Interestingly, Microsoft could actually be the major player achieving this. After all, their MS-DOS was instrumental in standardizing the IBM PC, and the current server/desktop/laptop markets still heavily rely on their OS.
That leaves mobile phones and tablets, though.
I find your comment about the Raspberry Pi particularly ironic here, given that it’s actually a well documented example of exactly what ARM SystemReady is trying to get away from. A lot of other ARM-based SBCs are much friendlier to work with, in the early stages of the boot process even if they are not quite as standardized as ARM SystemReady is aiming for.
sukru,
Microsoft is pushing an ARM UEFI standard, which is good. I haven’t checked if it’s still the case, but they were contractually mandating windows vendors to deny owner’s control over the bootloader on ARM devices, which is very bad.
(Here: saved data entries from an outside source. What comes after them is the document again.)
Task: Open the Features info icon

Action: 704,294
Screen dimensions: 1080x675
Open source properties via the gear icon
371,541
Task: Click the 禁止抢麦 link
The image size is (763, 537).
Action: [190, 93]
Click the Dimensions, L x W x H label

It’s not clear to me that any hardware vendors are both willing and able to change the frustrating path that ARM is on. The biggest difference between ARM today and x86 back in the day is bundling. Prior to this you could buy the hardware and software separately and the PC standards, as quaint as they were, made interoperability very easy. So much so that many people like myself could write portable bootloader utilities without much effort and x86 has largely retained this feature. However on ARM the hardware and OS are so tightly coupled that often times users can’t even upgrade the kernel on their own systems. This inability to run mainline linux has marred my experience with ARM SBC’s.
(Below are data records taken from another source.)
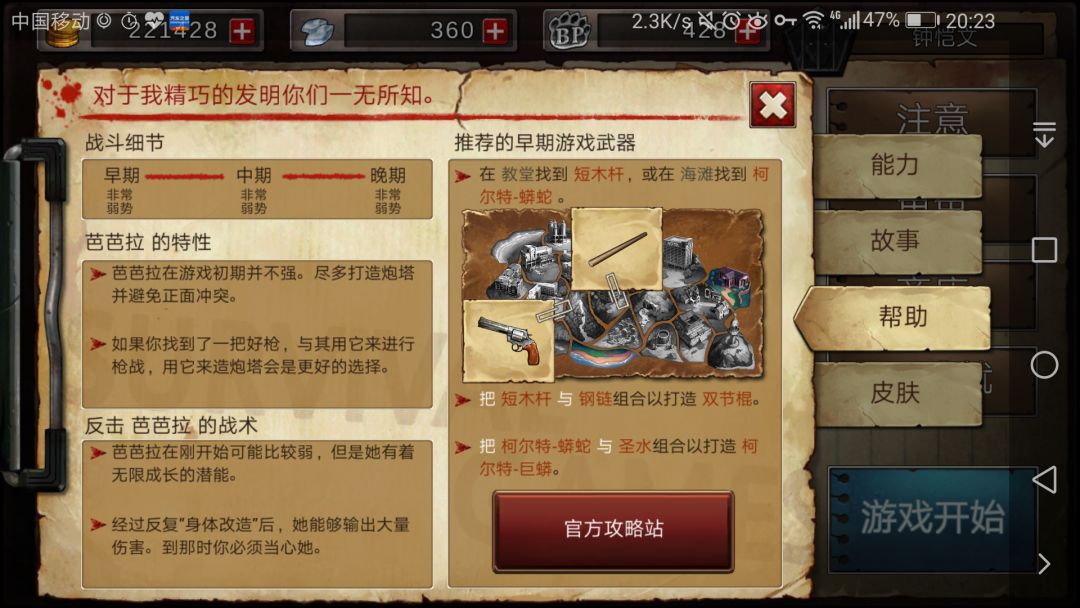Select the 帮助 tab

pyautogui.click(x=895, y=317)
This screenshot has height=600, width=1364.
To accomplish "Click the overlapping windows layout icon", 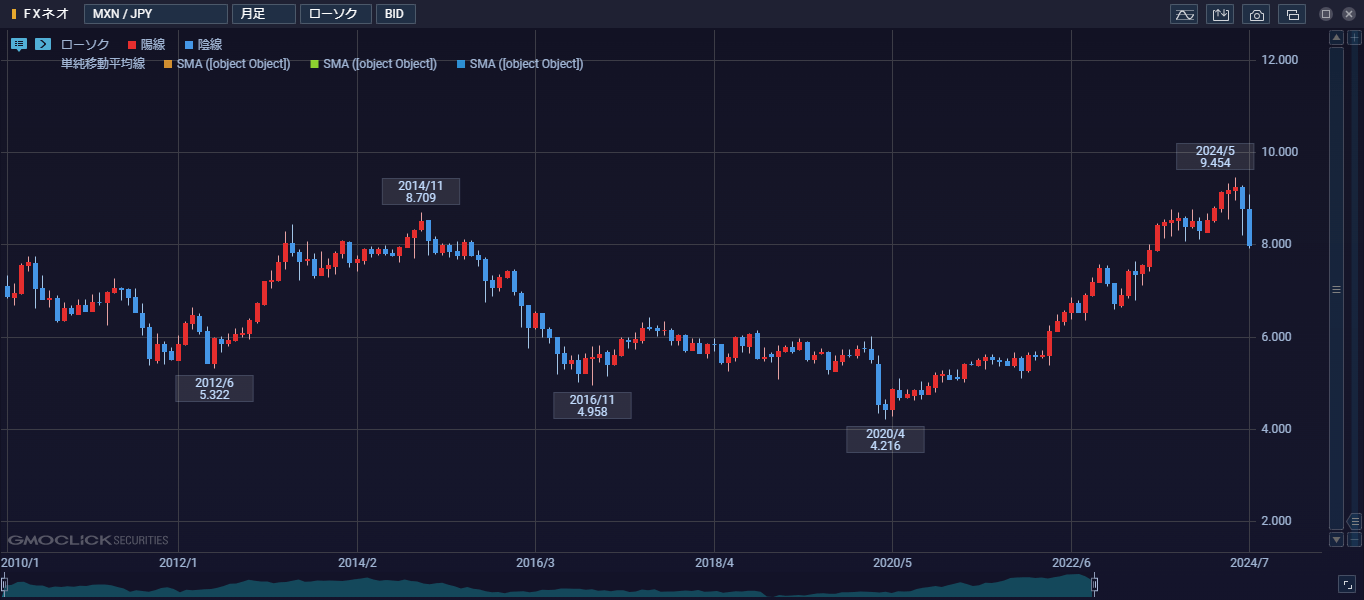I will pyautogui.click(x=1292, y=14).
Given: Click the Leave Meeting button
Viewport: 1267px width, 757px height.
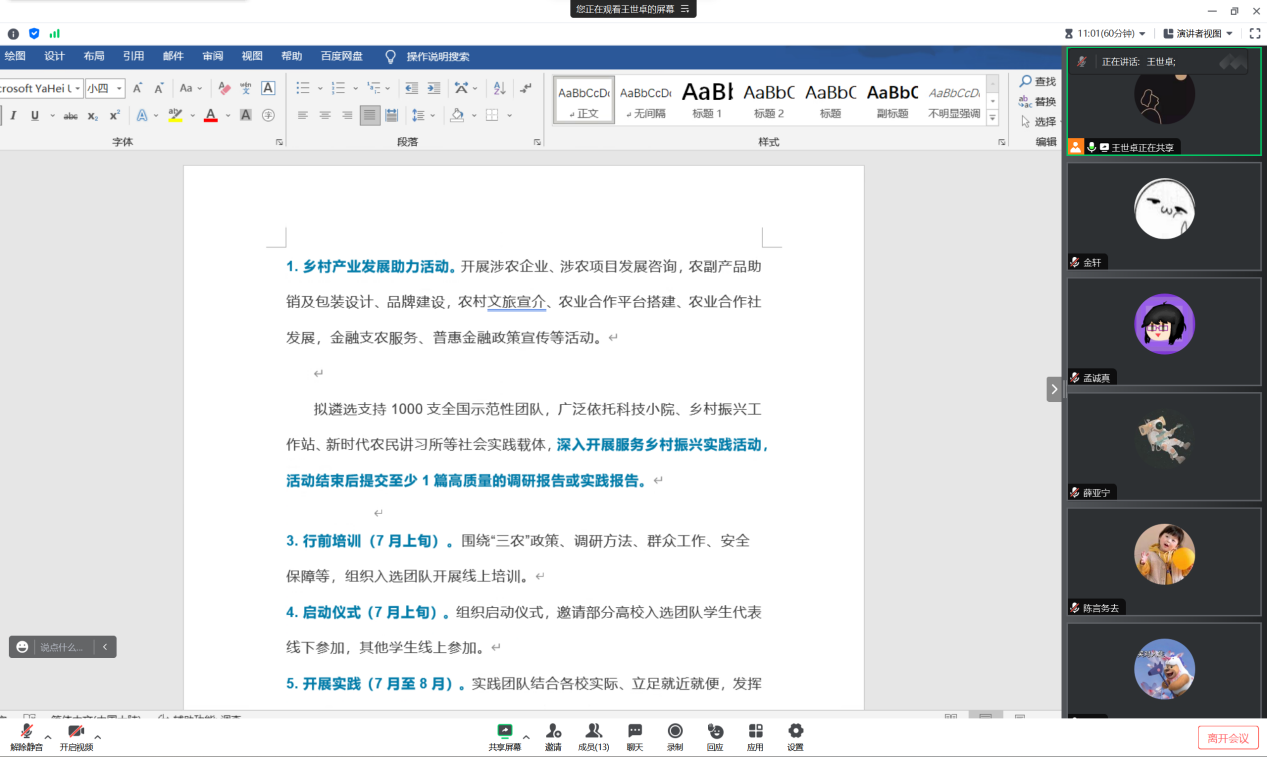Looking at the screenshot, I should (x=1228, y=738).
I hope that once the dust settles, ARM will be more PC-like in terms of vendor interoperability, but it might never happen because hardware/software bundling may be the standard business practice going forward for mainstream devices
Yes, my plan is not foolproof, and requires a lot of *luck*.
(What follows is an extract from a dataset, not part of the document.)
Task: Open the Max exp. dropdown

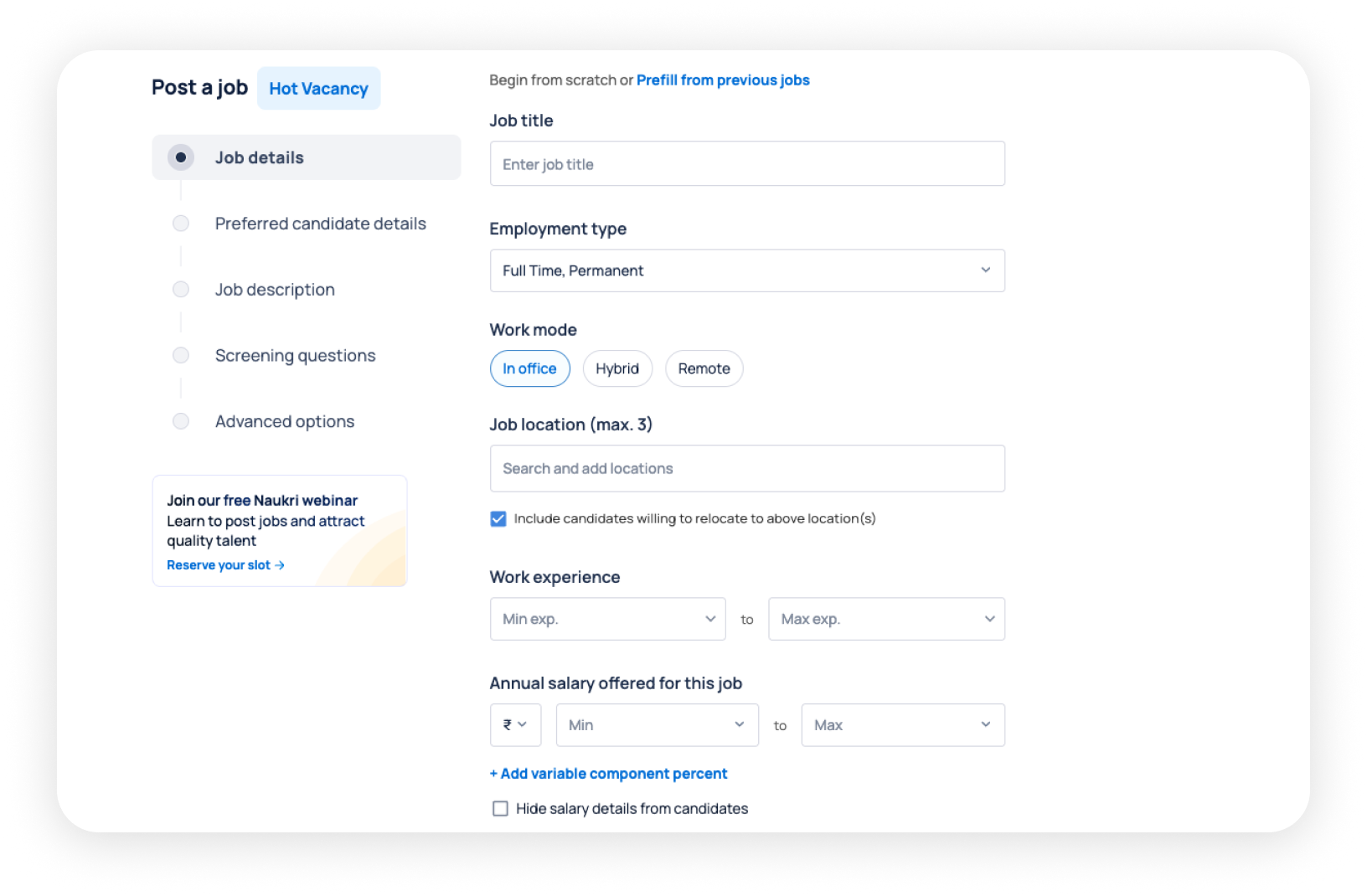Action: point(886,619)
However in a random environment, luck comes eventually. Maybe not in a year, or two. But it should come soon.
Last time it happened because Compaq decided to reverse engineer IBM BIOS and release cloned computers:
https://www.allaboutcircuits.com/news/how-compaqs-clone-computers-skirted-ibms-patents-and-gave-rise-to-eisa/
This time it could happen so that Supermicro releases affordable ARM workstations, who knows?
Because it’s a major problem, and it’s an impediment to adoption. If Arm isn’t being adopted, Arm isn’t making money.
Arm servers have already standardized on UEFI via Arm’s ServerReady initiative, and standardizing on UEFI allows a generic OS image to be booted instead of a bespoke image which only works for this one proc.
What’s anti-competitive about this? UEFI is an open standard with multiple implementations; Tianocore EDK II and Mu for instance. I don’t agree with some of the decisions (fat32), but it’s not like it’s a proprietary format which requires a separate license.
We’ve seen the results of “happening organically”, and it was a pipe dream. Vendor lock in and selling professional services is too attractive to the Arm vendors.
MS can stay out of this. They’ve done enough damage.
I’m still salty about having to create a Fat32 partitions to boot via UEFI instead of a more robust FS. After countless years of corrupted filesystems, I get a little anxious and twitchy when I think about it.
The PC was already standardized. The only thing custom about the IBM PC was the BIOS, and the rest of the hardware was off the shelf stuff. That’s the beauty, and ugliness, of the PC.
MS gets way too much credit for the early days of the PC. They are a result, not a cause. If IBM hadn’t pick MS because Bill’s Mom was on a non-profit board with one of the IBM decision makers, it would have been some other OS, and we might live in a better world.
The server market is not driven by Windows. MS wouldn’t have ported their server tech (.NET, SQL Server, Powershell) if Windows was anywhere close to being a player in the server market. They got dog walked, and it’s not even close.
Which leads into, Windows doesn’t have a presence in the IoT market, and everyone is tired of Arm vendors holding their hardware hostage with weird bootstrapping methods, which brings us full circle.
Even if it is optional, this lets everyone know what to expect. A board is Arm SystemReady compliant or it is not.